The scholar leaned forward earnestly. “Write to the abbot of this place. Assure him that the documents will be treated with utmost care, and will be returned after we have completely examined them for authenticity and studied their content.”

“Whose assurance do you want me to give him — yours or mine?”

“Hannegan’s, yours, and mine.”

“I can give him only yours and Hannegan’s. I have no troops of my own.”

The scholar reddened.

“Tell me,” the nuncio added hastily, “why — besides bandits — do you insist you must see them here, instead of going to the abbey?”

“The best reason you can give the abbot is that if the documents are authentic, if we have to examine them at the abbey, a confirmation wouldn’t mean much to other secular scholars.”

“You mean your colleagues might think the monks had tricked you into something?”

“Ummm, that might be inferred. But also important, if they’re brought here, they can be examined by everyone in the collegium who’s qualified to form an opinion. And any visiting thons from other principalities can have a look at them too. But we can’t move the entire collegium to the southwest desert for six months.”

“I see your point.”

“Will you send the request to the abbey?”

“Yes.”

Thon Taddeo appeared surprised.

“But it will be your request, not mine. And it’s only fair to tell you that I don’t think Dom Paulo, the abbot, will say yes.”

The thon, however, appeared to be satisfied. When he had gone, the nuncio summoned his clerk.

“You’ll be leaving for New Rome tomorrow,” he told him.

“By way of Leibowitz Abbey?”

“Come back by way of it. The report to New Rome is urgent.”

“Yes, Messér.”

“At the abbey, tell Dom Paulo that Sheba expects Solomon to come to her. Bearing gifts. Then you better cover your ears. When he finishes exploding, hurry back so I can tell Thon Taddeo no.”

13

Time seeps slowly on the desert and there is little change to mark its passage. Two seasons had passed since Dom Paulo had refused the request from across the Plains, but the matter had been settled only a few weeks ago. Or had it been settled at all? Texarkana was obviously unhappy with the results.
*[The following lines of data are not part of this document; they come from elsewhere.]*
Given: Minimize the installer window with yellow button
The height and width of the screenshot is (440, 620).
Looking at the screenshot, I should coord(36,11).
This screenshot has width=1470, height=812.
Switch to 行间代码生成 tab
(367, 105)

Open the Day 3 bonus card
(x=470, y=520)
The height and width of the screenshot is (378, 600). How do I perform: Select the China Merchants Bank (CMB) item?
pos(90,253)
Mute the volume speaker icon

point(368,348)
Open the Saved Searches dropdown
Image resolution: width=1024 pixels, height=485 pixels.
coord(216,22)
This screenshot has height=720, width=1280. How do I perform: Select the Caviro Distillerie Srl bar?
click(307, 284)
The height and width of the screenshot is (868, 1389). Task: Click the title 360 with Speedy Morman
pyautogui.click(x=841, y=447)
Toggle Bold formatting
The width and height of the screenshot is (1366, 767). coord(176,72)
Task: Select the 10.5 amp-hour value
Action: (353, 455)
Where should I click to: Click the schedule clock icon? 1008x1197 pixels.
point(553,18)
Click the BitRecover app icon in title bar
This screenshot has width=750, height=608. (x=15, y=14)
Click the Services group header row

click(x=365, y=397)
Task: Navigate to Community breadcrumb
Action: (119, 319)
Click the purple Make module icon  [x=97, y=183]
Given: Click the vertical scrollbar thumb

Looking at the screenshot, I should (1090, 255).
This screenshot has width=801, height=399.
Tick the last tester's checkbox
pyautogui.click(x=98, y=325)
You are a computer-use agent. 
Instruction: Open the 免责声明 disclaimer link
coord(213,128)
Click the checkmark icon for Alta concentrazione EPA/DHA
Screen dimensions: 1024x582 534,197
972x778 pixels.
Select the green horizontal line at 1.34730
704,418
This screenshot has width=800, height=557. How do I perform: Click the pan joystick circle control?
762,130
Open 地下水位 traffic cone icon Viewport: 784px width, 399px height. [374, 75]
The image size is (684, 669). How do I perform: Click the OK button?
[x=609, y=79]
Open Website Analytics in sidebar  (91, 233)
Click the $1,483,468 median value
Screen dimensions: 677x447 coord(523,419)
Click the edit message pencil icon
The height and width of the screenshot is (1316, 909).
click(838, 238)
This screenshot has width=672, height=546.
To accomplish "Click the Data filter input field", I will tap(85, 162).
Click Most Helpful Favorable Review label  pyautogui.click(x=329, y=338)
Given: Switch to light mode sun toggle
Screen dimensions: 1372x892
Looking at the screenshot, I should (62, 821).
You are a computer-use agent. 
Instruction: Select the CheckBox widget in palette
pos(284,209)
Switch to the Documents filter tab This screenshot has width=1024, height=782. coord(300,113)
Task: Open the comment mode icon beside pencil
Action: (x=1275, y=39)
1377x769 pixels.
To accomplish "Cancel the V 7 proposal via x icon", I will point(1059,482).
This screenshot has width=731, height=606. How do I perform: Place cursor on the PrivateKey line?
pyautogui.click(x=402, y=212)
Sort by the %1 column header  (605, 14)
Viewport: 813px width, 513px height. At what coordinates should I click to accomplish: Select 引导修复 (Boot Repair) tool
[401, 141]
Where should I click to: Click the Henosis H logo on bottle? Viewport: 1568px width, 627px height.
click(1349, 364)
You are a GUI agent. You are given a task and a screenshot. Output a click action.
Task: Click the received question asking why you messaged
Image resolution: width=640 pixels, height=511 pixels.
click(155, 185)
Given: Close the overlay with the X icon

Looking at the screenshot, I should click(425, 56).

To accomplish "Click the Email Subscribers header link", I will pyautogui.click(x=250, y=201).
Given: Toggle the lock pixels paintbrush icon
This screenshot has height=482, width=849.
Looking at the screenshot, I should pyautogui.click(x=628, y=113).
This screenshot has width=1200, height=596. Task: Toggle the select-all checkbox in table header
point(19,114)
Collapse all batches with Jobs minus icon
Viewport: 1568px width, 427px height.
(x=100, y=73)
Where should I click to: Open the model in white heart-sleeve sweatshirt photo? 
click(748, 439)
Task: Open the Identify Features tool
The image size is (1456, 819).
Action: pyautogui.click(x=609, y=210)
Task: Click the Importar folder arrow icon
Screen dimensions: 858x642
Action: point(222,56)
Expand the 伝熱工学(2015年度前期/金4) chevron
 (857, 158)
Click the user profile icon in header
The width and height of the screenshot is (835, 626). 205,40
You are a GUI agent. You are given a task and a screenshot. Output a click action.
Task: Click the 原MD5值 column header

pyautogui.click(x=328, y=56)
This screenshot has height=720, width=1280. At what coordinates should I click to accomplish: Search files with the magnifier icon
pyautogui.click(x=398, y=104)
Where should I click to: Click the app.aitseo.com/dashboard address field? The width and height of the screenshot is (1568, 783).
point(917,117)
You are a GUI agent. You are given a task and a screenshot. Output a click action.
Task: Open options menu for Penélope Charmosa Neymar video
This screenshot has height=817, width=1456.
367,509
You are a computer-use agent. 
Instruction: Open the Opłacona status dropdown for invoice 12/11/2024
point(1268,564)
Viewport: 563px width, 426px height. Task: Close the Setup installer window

The abbot paced along the abbey walls at sundown, his jaw thrust ahead like a whiskery old crag against possible breakers out of the sea of events. His thinning hair fluttered in white pennants on the desert wind, and the wind wrapped his habit bandage-tight about his stooped body, making him look like an emaciated Ezekiel with a strangely round little paunch. He thrust his gnarled hands into his sleeves and glowered occasionally across the desert toward the village of Sanly Bowitts in the distance. The red sunlight threw his pacing shadow across the courtyard, and the monks who encountered it in crossing the grounds glanced up wonderingly at the old man. Their ruler had seemed moody of late, and given to strange forebodings. It was whispered that the time soon was coming when a new abbot would be appointed ruler over the Brothers of Saint Leibowitz. It was whispered that the old man was not well, not well at all. It was whispered that if the abbot heard the whispers, the whisperers should speedily climb over the wall. The abbot had heard, but it pleased him for once not to take note of it. He well knew that the whispers were true.